In questa occasione saranno ricordate le 26 donne migranti morte nel Mediterraneo, giunte presso il porto di Salerno il 5 novembre 2017 e sepolte anche in alcuni comuni del Vallo di Diano. Preghiere, dialoghi e riflessioni arricchiranno la lettura del Messaggio di Papa Francesco “Accogliere, proteggere, promuovere e integrare i migranti e i rifugiati”.

«Abbiamo ritenuto- dice il Direttore della Caritas diocesana Don Martino De Pasquale-  con Arturo Esposito quale responsabile dell’Ufficio delle Migrazioni, in accordo con il nostro Vescovo De Luca, di celebrare questa Giornata invitando le istituzioni e le comunità di migranti presenti sul nostro territorio diocesano.

Da sempre la Caritas diocesana ha dato la sua impronta pastorale sul tema delle migrazioni e nell’ultimo decennio un’attenzione particolare l’ha data proprio sul tema dei rifugiati.

La Nostra Caritas diocesana, negli ultimi anni, si è spesa sul tema delle migrazioni attraverso l’accoglienza dei minori stranieri non accompagnati, attraverso il progetto Presidio che ha sostenuto la vita dei migranti impiegati in agricoltura nella Piana del Sele e attraverso il progetto “Protetto. Rifugiato a Casa Mia” che ha reso possibile l’incontro tra alcuni migranti e alcuni nuclei familiari con il territorio consentendo loro di avere una casa e avviarsi all’autonomia.

Il nostro percorso continua attraverso l’attenzione dei centri di ascolto a Padula e a Sapri dove giungono ogni anno tante richieste di aiuto da parte di migranti in difficoltà economica a cui si cerca di dare una qualche risposta in termini di aiuto materiale grazie anche alla convenzione con il Banco Alimentare della Campania»

 

 

Teggiano, 13 Gennaio 2018

DICEMBRE 2017: Inaugurazione Bottega dell’Orefice

19 Dicembre 2017

Mons. Nunzio Galantino Segretario Generale della C.E.I.

Incontra le Istituzioni nella ristrutturata sede de La Bottega dell’Orefice

Si rinnova anche quest’anno, in occasione del Santo Natale, l’incontro consueto della Diocesi di Teggiano – Policastro con le istituzioni civili, militari ed educative del territorio.

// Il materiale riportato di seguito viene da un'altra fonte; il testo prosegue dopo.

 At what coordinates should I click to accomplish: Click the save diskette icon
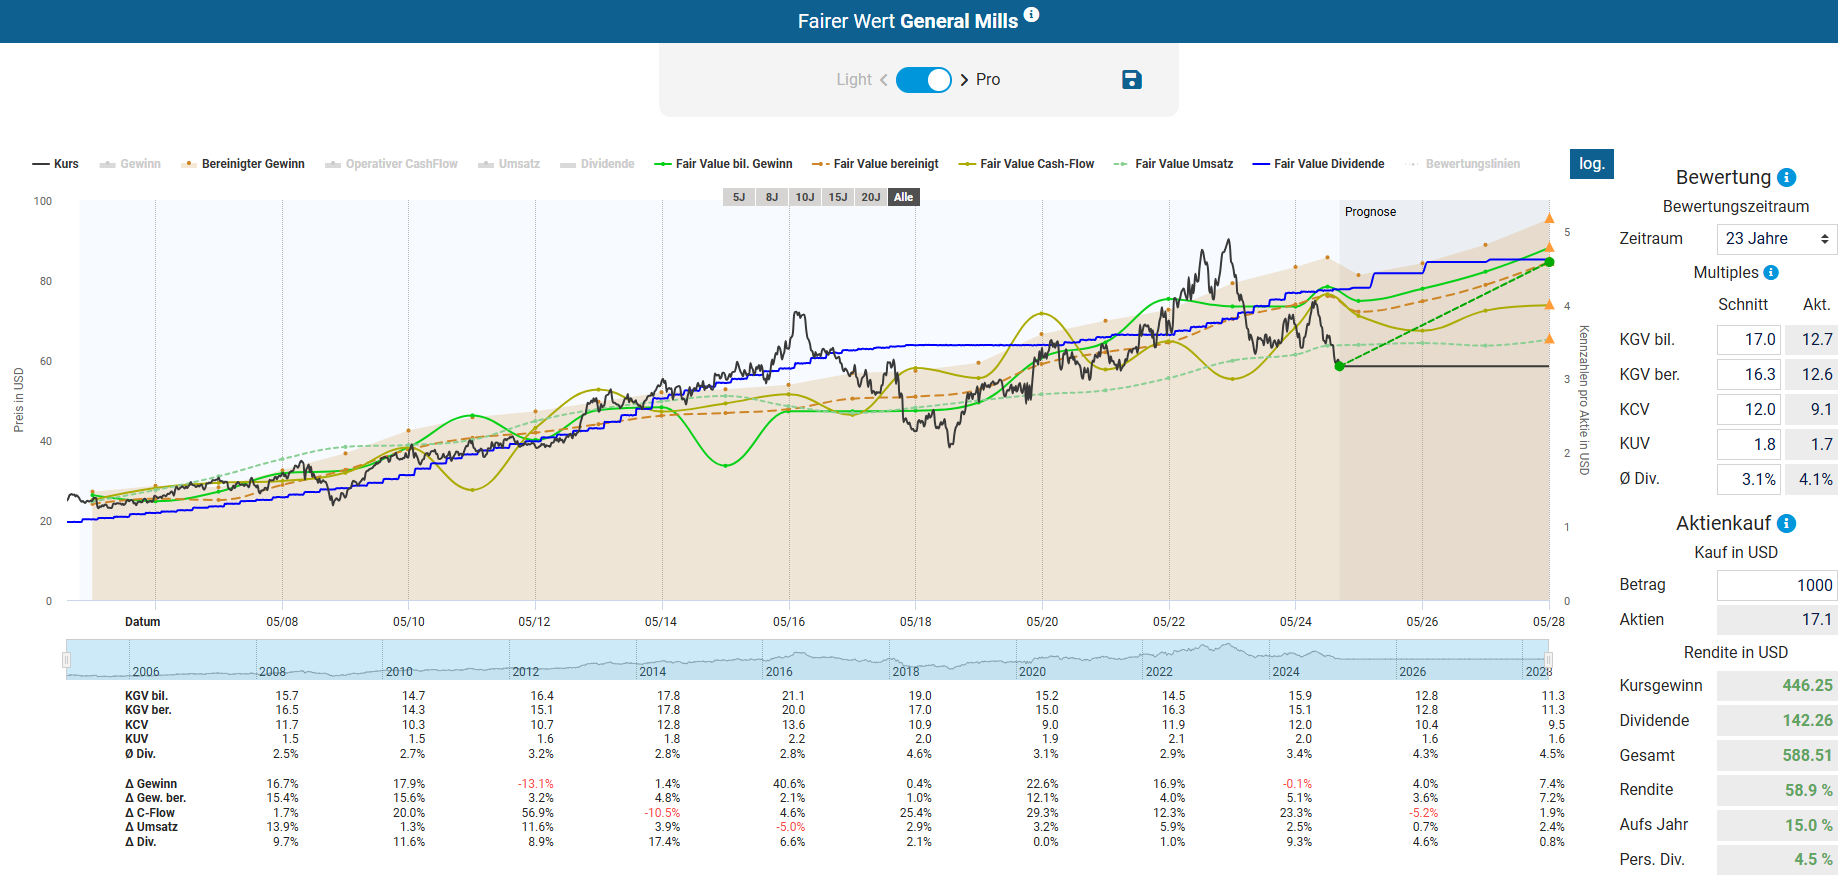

Un momento di Incontro e di Dialogo che vedrà martedì 19 dicembre alle ore 16, l’intervento di Mons. Nunzio Galantino, Segretario Generale della Conferenza Episcopale Italiana.

« È un appuntamento con la corresponsabilità – dice il Vescovo Antonio De Luca- che i tempi odierni ci impongono di affrontare attraverso il confronto e il dialogo con le nostre comunità. La Chiesa deve essere in prima fila davanti alle tante e diffuse emergenze sociali che caratterizzano i nostri territori».

L’incontro dei sindaci, degli amministratori, dei dirigenti scolastici con Mons. Nunzio Galantino si svolgerà presso la sede ristrutturata della Bottega dell’Orefice, centro diurno e residenziale per persone con disagio psichico sorto nel 2005 in Località Sant’Antonio a Sala Consilina.

La struttura, nata nell’ambito dell’opera della Caritas diocesana per rispondere alle richieste di salute mentale sul territorio del Vallo di Diano,  ha visto dal 2015 lavori di  ampliamento e  ristrutturazione sostenuti con fondi dell’8x Mille della Conferenza Episcopale Italiana, con fondi della Diocesi di Teggiano – Policastro e della Cooperativa Sociale L’Opera di un Altro.

La Bottega dell’Orefice, nome tratto dal testo teatrale,  “La Bottega dell’Orefice” firmato da Karol Wojtyla nel 1960, rappresenta oggi un’ Opera Segno della Caritas diocesana di Teggiano – Policastro.

«La Bottega dell’Orefice – conclude il Vescovo De Luca- rappresenta l’esempio tangibile di come il contributo dell’8×1000 possa divenire un’opera sociale  a servizio di un intero  territorio».